Rolling IRA into inactive Solo 401k

Client has a Solo 401k from when she was self employed in 2012. She is no longer self-employed.
She has $300k in a pre-tax rollover IRA.
Joint income is over $250k.
Can she roll the $300k into the Solo 401k, and then be eligible to make back-door roth contibutions? (ie, make annual after -tax contributions to a traditional IRA, then convert those contributions in full to a ROTH IRA).
Thank you!



Yes, as long as the solo K document permits incoming rollovers.

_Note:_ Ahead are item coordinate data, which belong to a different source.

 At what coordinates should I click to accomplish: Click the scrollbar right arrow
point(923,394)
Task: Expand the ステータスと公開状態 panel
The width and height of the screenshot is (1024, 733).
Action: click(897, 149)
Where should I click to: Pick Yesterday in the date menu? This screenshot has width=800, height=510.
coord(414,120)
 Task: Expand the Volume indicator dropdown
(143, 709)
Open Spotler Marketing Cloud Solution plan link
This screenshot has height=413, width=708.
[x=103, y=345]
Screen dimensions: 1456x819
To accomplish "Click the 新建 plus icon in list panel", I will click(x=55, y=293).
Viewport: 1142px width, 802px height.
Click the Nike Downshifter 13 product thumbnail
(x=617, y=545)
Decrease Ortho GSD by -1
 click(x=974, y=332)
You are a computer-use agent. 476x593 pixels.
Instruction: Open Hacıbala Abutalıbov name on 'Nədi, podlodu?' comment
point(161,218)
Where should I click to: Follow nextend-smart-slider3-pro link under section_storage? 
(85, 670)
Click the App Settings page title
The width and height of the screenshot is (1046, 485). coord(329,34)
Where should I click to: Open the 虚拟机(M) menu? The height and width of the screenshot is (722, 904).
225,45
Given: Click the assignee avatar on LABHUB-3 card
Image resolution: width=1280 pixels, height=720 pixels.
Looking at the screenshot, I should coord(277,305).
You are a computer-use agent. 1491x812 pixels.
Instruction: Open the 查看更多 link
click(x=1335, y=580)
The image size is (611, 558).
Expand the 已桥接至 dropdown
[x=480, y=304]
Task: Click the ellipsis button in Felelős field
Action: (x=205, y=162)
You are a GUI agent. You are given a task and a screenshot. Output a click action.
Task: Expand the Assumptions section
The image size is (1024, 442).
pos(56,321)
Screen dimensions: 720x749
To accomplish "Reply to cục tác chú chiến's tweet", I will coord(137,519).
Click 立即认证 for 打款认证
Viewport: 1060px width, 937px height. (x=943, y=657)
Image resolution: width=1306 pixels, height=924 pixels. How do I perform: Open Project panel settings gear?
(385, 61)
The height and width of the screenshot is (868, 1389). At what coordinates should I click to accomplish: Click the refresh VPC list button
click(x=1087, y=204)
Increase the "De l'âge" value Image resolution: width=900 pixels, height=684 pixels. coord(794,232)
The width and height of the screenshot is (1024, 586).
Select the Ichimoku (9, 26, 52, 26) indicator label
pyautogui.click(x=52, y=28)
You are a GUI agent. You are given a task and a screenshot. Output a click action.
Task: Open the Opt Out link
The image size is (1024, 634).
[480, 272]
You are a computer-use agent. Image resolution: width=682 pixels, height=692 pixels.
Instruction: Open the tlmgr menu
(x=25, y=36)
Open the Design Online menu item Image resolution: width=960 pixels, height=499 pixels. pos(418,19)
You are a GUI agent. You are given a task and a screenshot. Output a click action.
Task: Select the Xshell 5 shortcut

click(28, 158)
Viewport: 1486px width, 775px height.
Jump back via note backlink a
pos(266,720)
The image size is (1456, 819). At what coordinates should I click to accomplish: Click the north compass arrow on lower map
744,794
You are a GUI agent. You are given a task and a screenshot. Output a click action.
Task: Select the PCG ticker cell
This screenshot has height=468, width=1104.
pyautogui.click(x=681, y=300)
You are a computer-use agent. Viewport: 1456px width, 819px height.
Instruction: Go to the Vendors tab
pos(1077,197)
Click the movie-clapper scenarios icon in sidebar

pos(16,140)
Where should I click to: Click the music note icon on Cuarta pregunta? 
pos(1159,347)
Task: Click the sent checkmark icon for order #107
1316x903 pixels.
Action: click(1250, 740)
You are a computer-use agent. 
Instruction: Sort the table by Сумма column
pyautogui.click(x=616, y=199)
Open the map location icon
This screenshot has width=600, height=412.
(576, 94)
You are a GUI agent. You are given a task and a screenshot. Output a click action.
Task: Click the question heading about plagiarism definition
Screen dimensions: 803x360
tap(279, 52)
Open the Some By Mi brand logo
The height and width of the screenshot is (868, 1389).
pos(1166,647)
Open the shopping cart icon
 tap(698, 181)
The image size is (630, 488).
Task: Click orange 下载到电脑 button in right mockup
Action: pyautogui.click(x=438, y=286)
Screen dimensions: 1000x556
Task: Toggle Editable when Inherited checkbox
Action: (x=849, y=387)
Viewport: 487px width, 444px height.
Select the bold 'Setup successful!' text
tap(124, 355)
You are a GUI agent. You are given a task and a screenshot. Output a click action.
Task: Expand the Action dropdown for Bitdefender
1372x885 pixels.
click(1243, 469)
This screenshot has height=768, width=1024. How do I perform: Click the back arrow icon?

It’s been ~5yrs since the original question was asked, so can anyone confirm if assets in a Solo K are counted when calculating the pro-rata rule in a ‘back door’ roth?Scenario:

  • wife: no traditional iras
  • husband (self-employed): $100k in pre-tax traditional ira, but if we roll this to a Solo K, would it still count?


The 401k balance does not count in determining the taxation of a Roth conversion. Note that line 6 of Form 8606 asks for the balance in certain plans only and they are all IRA plans, either TIRA, SEP IRA, or SIMPLE IRA. In addition, the assets of the non converting spouse are not a factor either as Form 8606 is an individual form holding only one SSN. In summary, all retirement assets of the non converting spouse are disregarded, and all Roth and non Roth IRA assets of the converting spouse are also disregarded. If you carefully follow the instructions for Form 8606, you will be fine.



Also be certain that the solo 401k is still a qualified plan. Does it have assets and is it currently up-to-date? If it was rolled to an IRA and a final Form 5500-EZ filed I don’t think you can revive it. Also in order to have a qualified plan, you need an employer. I don’t know how long it would be considered to be qualified if there is no employer associated with it.



  • The IRS consideres a sole proprietorship once established to continue until the death of the sole proprietor.
  • Section 401 explicitly considers an individual with earned income from self-employment in any prior year, even if there is no earned income in the intervening years, a self-employed individual eligible for a 401k.
  • Only the termination of a business entity that is the sponsor of the 401k requires the termination of the 401k plan.